The Travis County treatment program I was in (SMART) lasted 140 days. We were able to have outdoor "recreation" for about an hour a day. The multitude of activities available to us were horseshoes, volleyball and a walking track/path that was .9 of a mile long.
Side note: what is it with sobriety and fucking volleyball? When 12-step groups have an event they always have it. You'll find a volleyball court at every rehab. What happens is you get a bunch of alcoholics/addicts together with nothing going on in their lives because they're newly clean, so they get really invested in the stupid volleyball game, and they channel all their frustrations into being super-competitive. In other words, almost everyone becomes an asshole. Fun.
Because some SMART big wigs were visiting, they wanted to make the rec area look more presentable. So they went with pouring cheap gravel over the walking track...those big white driveway rocks. This was beneficial, because instead of the same ol' walking or running a mile routine, now we got to play the game "Who Can Exercise With the Least Amount of Foot and Ankle Injuries." We walked around the gravel, killing the grass and creating an outer track of dirt. If you'll look closely, all Travis County programs have a second track outlining the intended one...metaphorically speaking.

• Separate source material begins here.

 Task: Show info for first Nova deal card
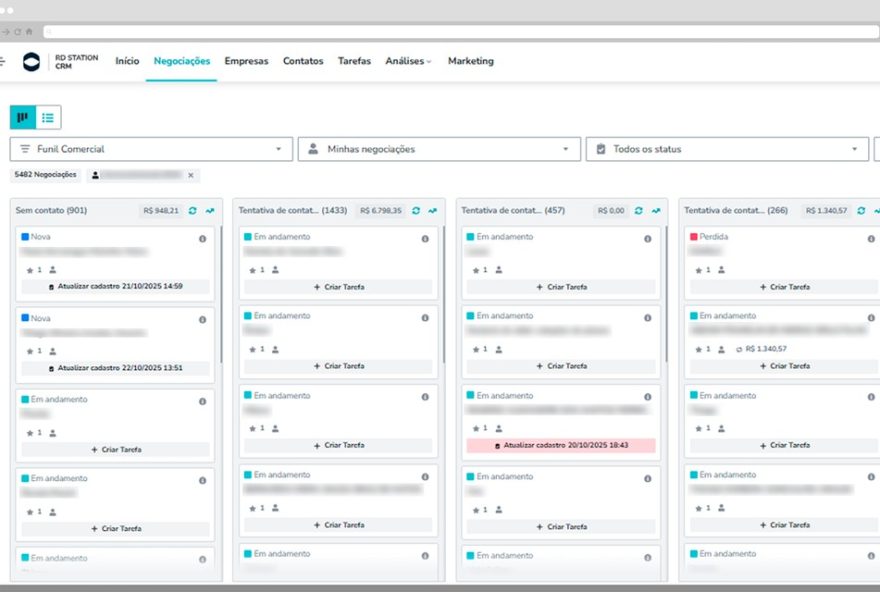(202, 239)
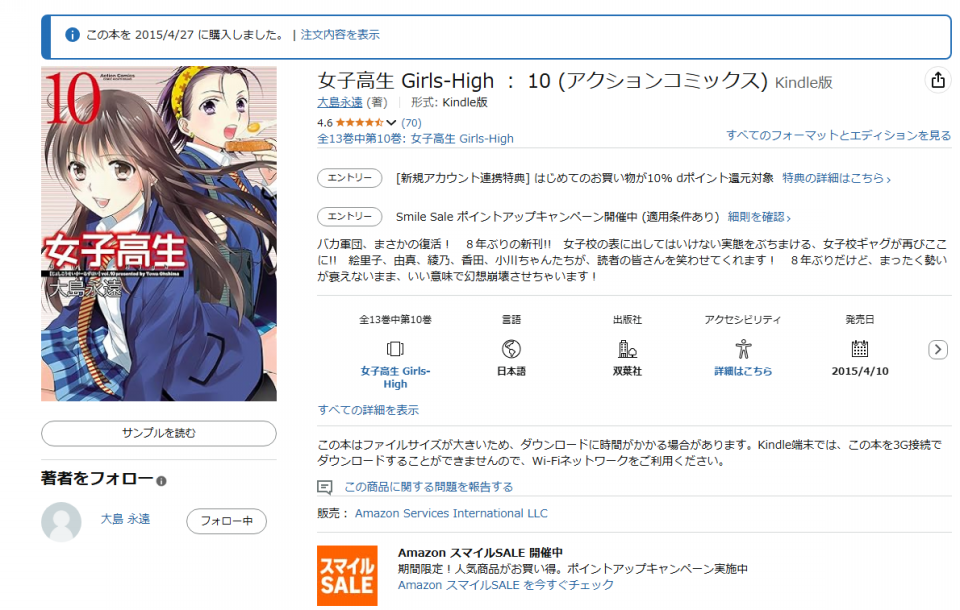Click the globe language icon

[x=511, y=349]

Anyway, recreation. I spent that time exercising some, but mostly keeping to myself, watching the sunset when it was evening recreation and a little walking meditation. In the rock track, I found a small, round rock that I could roll through my fingers like a coin. I would do this or just rub it in my hand when I walked around every day. At the end of rec, I would stash it in the same spot to be used the next day.
At first this confused the staff watching us, because they were keeping an eye out for anybody hiding notes, medication or whatever for someone else. I was asked a few times what it was I was retrieving from my spot. Seeing it was a rock, they would give me a puzzled look and then let me go on my way.
I told myself I would carry the rock every day, and then when I left the SMART facility, I'd take it with me as a reminder of the 140 hours of the outdoors I spent in 5 months...a nice reminder in the future to not put myself back in a place like this. It became important to my routine...something I looked forward to, especially close to the end of my time there. One day, a couple of my friends hid the rock from me and left a ransom note in its place...yes, we were that bored.
One guy asked me what I would do if on my last day the rock was just gone for whatever reason? Would I be upset? I thought about this and about the time invested in it and what it represented to me. And then I said, "Nah, probably not. It IS just a rock, after all."
I do still have it, by the way. It sits right in front of the Buddha candle on my dresser, and every day it reminds me of that time I was "on vacation from life." I also think about that answer I gave, too. To me, that little stone also represents aspects of my material world...not just money and possessions, but also my perceived role and status in life and my public image. It is easy in our society get caught up in trying to find happiness in our things.
And I know that you probably are aware that "money can't buy happiness" and all that shit. However, at least for me, knowing this and living it is retarded hard. I get comfortable with my life and what I think I need in it...my skateboards, clothes, iPod, my reputation in the local comedy scene, my job, my local hangout, my routine. And if I lose one or all of these things, I feel like I lose part of what makes me happy. But yes, Tyler Durden, I am not my job or my skateboard or my reputation. And yes again, it IS only after we've lost everything that we're free to do anything.
But all extreme alter-ego fight cult mantras aside, if I lose that job...if I lose that thing I think makes me happy, I have to realize that no, I make me happy. That regardless of what that lost thing is, it is just a rock, after all.